**Description of the task:**
Exactly as they appear, output all of the entries.

**Collected data entries:**
#####

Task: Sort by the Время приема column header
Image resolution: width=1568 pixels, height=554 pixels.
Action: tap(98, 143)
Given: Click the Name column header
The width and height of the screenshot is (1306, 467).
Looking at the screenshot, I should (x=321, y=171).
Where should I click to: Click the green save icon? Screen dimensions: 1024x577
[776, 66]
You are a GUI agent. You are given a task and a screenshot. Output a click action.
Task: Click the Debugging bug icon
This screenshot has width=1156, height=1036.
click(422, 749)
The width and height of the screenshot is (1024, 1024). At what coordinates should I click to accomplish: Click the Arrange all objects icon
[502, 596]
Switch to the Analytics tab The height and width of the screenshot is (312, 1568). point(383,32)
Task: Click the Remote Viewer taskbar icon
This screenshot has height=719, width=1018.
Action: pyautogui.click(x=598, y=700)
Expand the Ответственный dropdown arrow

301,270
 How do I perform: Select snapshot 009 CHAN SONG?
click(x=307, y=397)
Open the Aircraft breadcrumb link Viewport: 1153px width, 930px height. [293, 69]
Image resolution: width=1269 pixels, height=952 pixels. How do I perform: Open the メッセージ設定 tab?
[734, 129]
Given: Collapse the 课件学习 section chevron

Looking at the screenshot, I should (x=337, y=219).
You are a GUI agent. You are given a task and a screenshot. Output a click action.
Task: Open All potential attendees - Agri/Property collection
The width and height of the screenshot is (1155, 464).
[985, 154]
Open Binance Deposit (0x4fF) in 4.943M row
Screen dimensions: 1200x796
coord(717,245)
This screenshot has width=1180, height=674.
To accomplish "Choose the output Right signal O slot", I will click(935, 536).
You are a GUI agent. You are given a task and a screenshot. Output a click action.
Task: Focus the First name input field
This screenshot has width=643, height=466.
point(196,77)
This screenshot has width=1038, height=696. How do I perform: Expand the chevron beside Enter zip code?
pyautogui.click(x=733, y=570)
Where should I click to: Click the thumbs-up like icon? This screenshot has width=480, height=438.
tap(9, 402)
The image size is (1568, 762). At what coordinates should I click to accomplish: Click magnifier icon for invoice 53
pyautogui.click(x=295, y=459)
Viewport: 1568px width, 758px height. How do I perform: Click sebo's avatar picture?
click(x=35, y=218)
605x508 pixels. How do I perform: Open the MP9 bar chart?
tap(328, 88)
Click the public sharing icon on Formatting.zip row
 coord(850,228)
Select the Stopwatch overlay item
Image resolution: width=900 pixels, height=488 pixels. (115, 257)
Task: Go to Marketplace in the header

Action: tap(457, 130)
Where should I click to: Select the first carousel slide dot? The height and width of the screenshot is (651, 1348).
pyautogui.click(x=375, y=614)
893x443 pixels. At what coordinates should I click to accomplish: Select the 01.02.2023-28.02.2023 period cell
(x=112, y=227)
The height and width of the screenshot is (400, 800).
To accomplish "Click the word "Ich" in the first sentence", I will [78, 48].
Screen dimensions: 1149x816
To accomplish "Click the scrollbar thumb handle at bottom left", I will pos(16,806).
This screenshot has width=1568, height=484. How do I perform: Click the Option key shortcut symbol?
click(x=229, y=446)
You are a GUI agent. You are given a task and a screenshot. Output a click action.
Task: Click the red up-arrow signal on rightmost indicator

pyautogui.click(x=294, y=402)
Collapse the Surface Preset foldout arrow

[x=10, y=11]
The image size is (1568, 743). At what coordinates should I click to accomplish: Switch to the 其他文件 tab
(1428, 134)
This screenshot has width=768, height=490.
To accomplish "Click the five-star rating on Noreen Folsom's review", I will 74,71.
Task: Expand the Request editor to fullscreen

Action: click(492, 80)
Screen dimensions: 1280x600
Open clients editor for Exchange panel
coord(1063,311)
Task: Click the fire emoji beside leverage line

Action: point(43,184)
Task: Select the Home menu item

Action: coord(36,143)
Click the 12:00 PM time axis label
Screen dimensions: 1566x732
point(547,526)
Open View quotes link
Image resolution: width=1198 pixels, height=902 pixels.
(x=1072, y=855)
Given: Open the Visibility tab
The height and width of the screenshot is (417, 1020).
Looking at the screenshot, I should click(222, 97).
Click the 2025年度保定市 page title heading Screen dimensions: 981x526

#####

**Answer box:**
Task: Sort by the Время приема column header
Image resolution: width=1568 pixels, height=554 pixels.
Action: tap(98, 143)
Given: Click the Name column header
The width and height of the screenshot is (1306, 467).
Looking at the screenshot, I should (x=321, y=171).
Where should I click to: Click the green save icon? Screen dimensions: 1024x577
[776, 66]
You are a GUI agent. You are given a task and a screenshot. Output a click action.
Task: Click the Debugging bug icon
This screenshot has width=1156, height=1036.
click(422, 749)
The width and height of the screenshot is (1024, 1024). At what coordinates should I click to accomplish: Click the Arrange all objects icon
[502, 596]
Switch to the Analytics tab The height and width of the screenshot is (312, 1568). point(383,32)
Task: Click the Remote Viewer taskbar icon
This screenshot has height=719, width=1018.
Action: pyautogui.click(x=598, y=700)
Expand the Ответственный dropdown arrow

301,270
 How do I perform: Select snapshot 009 CHAN SONG?
click(x=307, y=397)
Open the Aircraft breadcrumb link Viewport: 1153px width, 930px height. [293, 69]
Image resolution: width=1269 pixels, height=952 pixels. How do I perform: Open the メッセージ設定 tab?
[734, 129]
Given: Collapse the 课件学习 section chevron

Looking at the screenshot, I should (x=337, y=219).
You are a GUI agent. You are given a task and a screenshot. Output a click action.
Task: Open All potential attendees - Agri/Property collection
The width and height of the screenshot is (1155, 464).
[985, 154]
Open Binance Deposit (0x4fF) in 4.943M row
Screen dimensions: 1200x796
coord(717,245)
This screenshot has width=1180, height=674.
To accomplish "Choose the output Right signal O slot", I will click(935, 536).
You are a GUI agent. You are given a task and a screenshot. Output a click action.
Task: Focus the First name input field
This screenshot has width=643, height=466.
point(196,77)
This screenshot has width=1038, height=696. How do I perform: Expand the chevron beside Enter zip code?
pyautogui.click(x=733, y=570)
Where should I click to: Click the thumbs-up like icon? This screenshot has width=480, height=438.
tap(9, 402)
The image size is (1568, 762). At what coordinates should I click to accomplish: Click magnifier icon for invoice 53
pyautogui.click(x=295, y=459)
Viewport: 1568px width, 758px height. How do I perform: Click sebo's avatar picture?
click(x=35, y=218)
605x508 pixels. How do I perform: Open the MP9 bar chart?
tap(328, 88)
Click the public sharing icon on Formatting.zip row
 coord(850,228)
Select the Stopwatch overlay item
Image resolution: width=900 pixels, height=488 pixels. (115, 257)
Task: Go to Marketplace in the header

Action: tap(457, 130)
Where should I click to: Select the first carousel slide dot? The height and width of the screenshot is (651, 1348).
pyautogui.click(x=375, y=614)
893x443 pixels. At what coordinates should I click to accomplish: Select the 01.02.2023-28.02.2023 period cell
(x=112, y=227)
The height and width of the screenshot is (400, 800).
To accomplish "Click the word "Ich" in the first sentence", I will [78, 48].
Screen dimensions: 1149x816
To accomplish "Click the scrollbar thumb handle at bottom left", I will pos(16,806).
This screenshot has width=1568, height=484. How do I perform: Click the Option key shortcut symbol?
click(x=229, y=446)
You are a GUI agent. You are given a task and a screenshot. Output a click action.
Task: Click the red up-arrow signal on rightmost indicator

pyautogui.click(x=294, y=402)
Collapse the Surface Preset foldout arrow

[x=10, y=11]
The image size is (1568, 743). At what coordinates should I click to accomplish: Switch to the 其他文件 tab
(1428, 134)
This screenshot has width=768, height=490.
To accomplish "Click the five-star rating on Noreen Folsom's review", I will 74,71.
Task: Expand the Request editor to fullscreen

Action: click(492, 80)
Screen dimensions: 1280x600
Open clients editor for Exchange panel
coord(1063,311)
Task: Click the fire emoji beside leverage line

Action: point(43,184)
Task: Select the Home menu item

Action: coord(36,143)
Click the 12:00 PM time axis label
Screen dimensions: 1566x732
point(547,526)
Open View quotes link
Image resolution: width=1198 pixels, height=902 pixels.
(x=1072, y=855)
Given: Open the Visibility tab
The height and width of the screenshot is (417, 1020).
Looking at the screenshot, I should click(222, 97).
Click the 2025年度保定市 page title heading Screen dimensions: 981x526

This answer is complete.